Premier ministre Abubakar Tafawa Balewa (1960-1963)

Balewa est le seul dirigeant de l'histoire du Nigéria à avoir reçu le titre de Premier ministre. Il a joué un rôle très important dans la période de transition entre la domination coloniale et autochtone du Nigéria. Son héritage a été créé par la coopération entre les groupes ethniques et la médiation d'autres conflits africains. Aujourd'hui, son visage est représenté sur la note de cinq nairas. Balewa a été assassiné lors du coup d'État militaire du Nigeria en 1966. Sa mort a été à l'origine de protestations sanglantes contre le coup d'État, en particulier dans le nord du pays.

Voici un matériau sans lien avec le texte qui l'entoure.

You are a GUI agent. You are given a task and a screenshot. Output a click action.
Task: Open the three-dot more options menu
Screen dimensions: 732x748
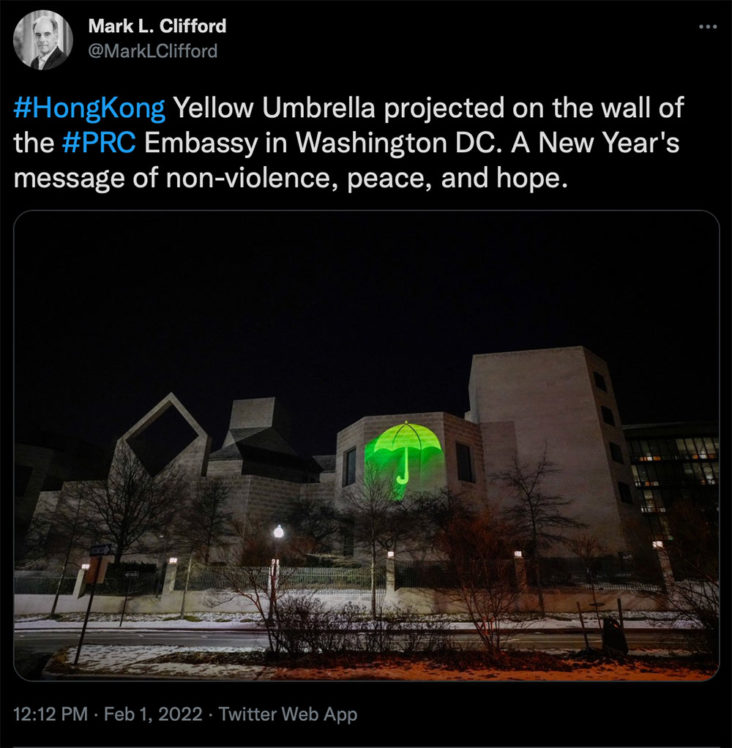[x=708, y=27]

Le président Nnamdi Azikiwe (1963-1966)

Azikiwe a été le premier président du Nigeria après que le pays soit devenu une république pleinement indépendante et que le Nigeria ait presque complètement coupé ses liens avec la Grande-Bretagne. Azikiwe est bien connu pour promouvoir le nationalisme nigérian et africain moderne. Diplômé aux États-Unis, Azikiwe travailla comme journaliste à Baltimore et à Philadelphie. De retour au Nigéria en 1937, il était déjà reconnu comme une personnalité publique. En 1960, il fonda l'Université du Nigéria. Azikiwe a occupé de nombreux postes politiques au Nigéria, notamment en représentant la reine à la tête de l'État de 1960 à 1963, mais on se souvient mieux de lui en tant que premier président du pays.

Le major général Johnson Aguiyi-Ironsi (1966)

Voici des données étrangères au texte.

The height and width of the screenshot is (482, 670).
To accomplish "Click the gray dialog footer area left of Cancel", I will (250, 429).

Aguiyi-Ironsi était un officier supérieur nigérian dans l'armée et a dirigé le coup d'État militaire de 1966 contre le gouvernement d'Azikiwe. Aguiyi-Ironsi et son armée ont tué le plus haut responsable politique du nord et de l'ouest du pays (dont Balewa, le premier Premier ministre). Sa prise de pouvoir n’a pas duré longtemps au Nigéria, il n’a été au pouvoir que pendant 194 jours (de janvier 1966 à juin 1966), avant d’être assassiné par un contre-coup de force par des membres malheureux des forces armées nigérianes.

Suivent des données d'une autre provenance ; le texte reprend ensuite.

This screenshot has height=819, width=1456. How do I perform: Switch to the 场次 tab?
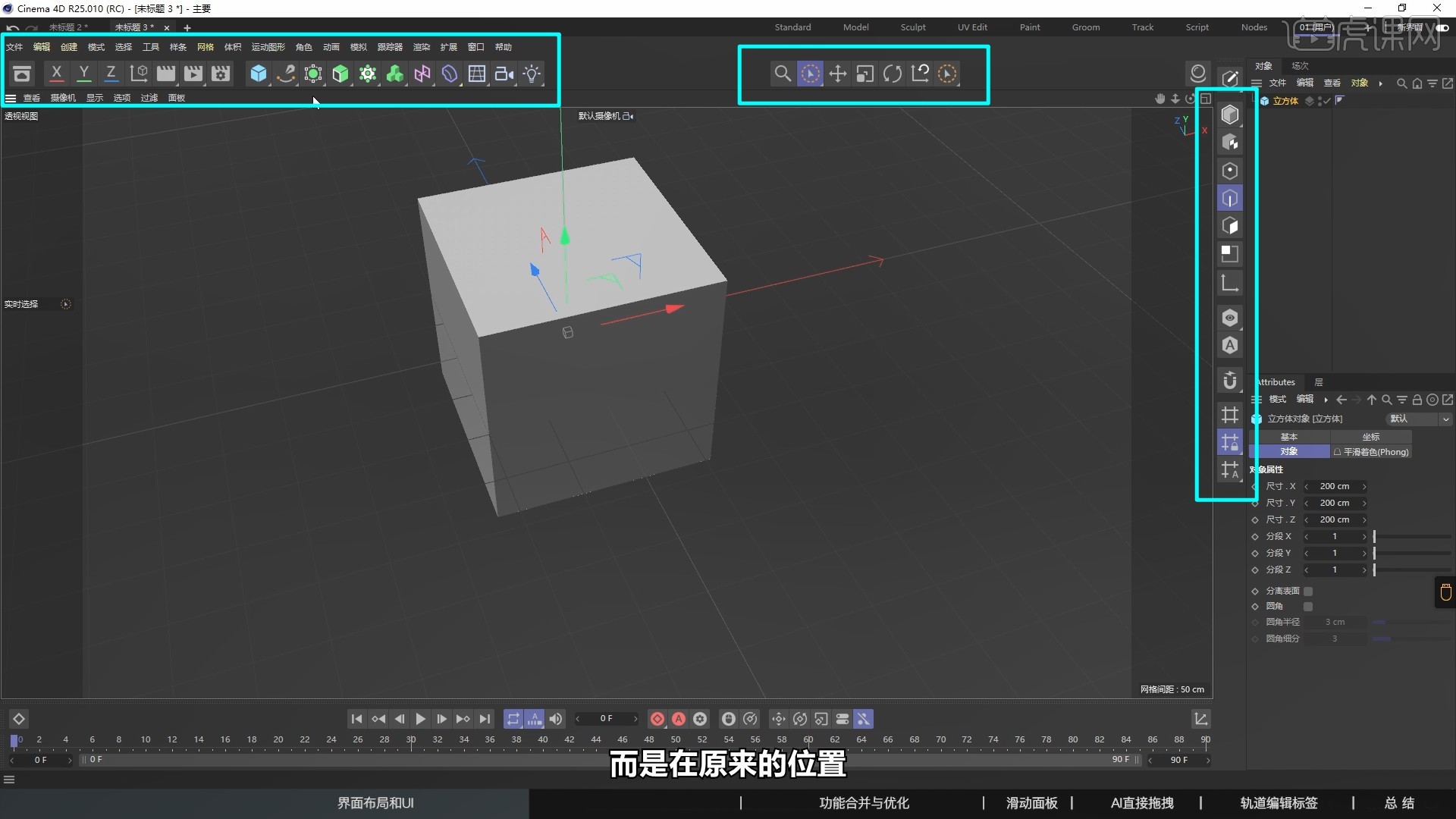(1300, 65)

Le général Yakubu Gowon (1966-1975)

Le général Gowon a pris le pouvoir après le contre-coup d'Etat contre Aguiyi-Ironsi. Peu après son arrivée au pouvoir, Gowon appliqua une tactique génocidaire contre le peuple Igbo dans le nord du pays, faisant plus de 50 000 morts. En 1967, après que les tensions aient atteint leur point d'ébullition, la guerre civile nigériane a éclaté. Cela a été causé par des Nigérians de l'Est (à savoir le peuple Igbo) désirant se séparer du Nigéria et former leur propre pays. Plus de 100 000 soldats et 1 000 000 de civils ont été tués dans la guerre connue sous le nom de guerre du Biafra. Chef de file du pays pendant le boom pétrolier du début des années 1970, Gowon a entériné la modernisation du Nigéria, en créant des infrastructures (aéroport international, stade et théâtre d'art, pour n'en nommer que quelques-unes) qui existent encore aujourd'hui.

Le général Murtala Mohammed (1975-1976)

Après le troisième coup d’État dirigé par l’armée au Nigeria, Mohammed a été mis au pouvoir. Mohammed a destitué du pouvoir un certain nombre d'anciens politiciens et hauts fonctionnaires de haut rang afin de différencier son gouvernement de celui de Gowon. Nombre de ces fonctionnaires licenciés ont été jugés pour corruption. Au cours de son bref mandat, le gouvernement nigérian a repris toutes les activités de radiodiffusion et les médias, créant ainsi un monopole des communications pour le gouvernement. Comme beaucoup de dirigeants nigérians, Mohammed a été assassiné. En février 1976, après une tentative de coup d'État manquée, le véhicule de Mohammed fut pris dans une embuscade alors qu'il se rendait à son bureau et il fut assassiné.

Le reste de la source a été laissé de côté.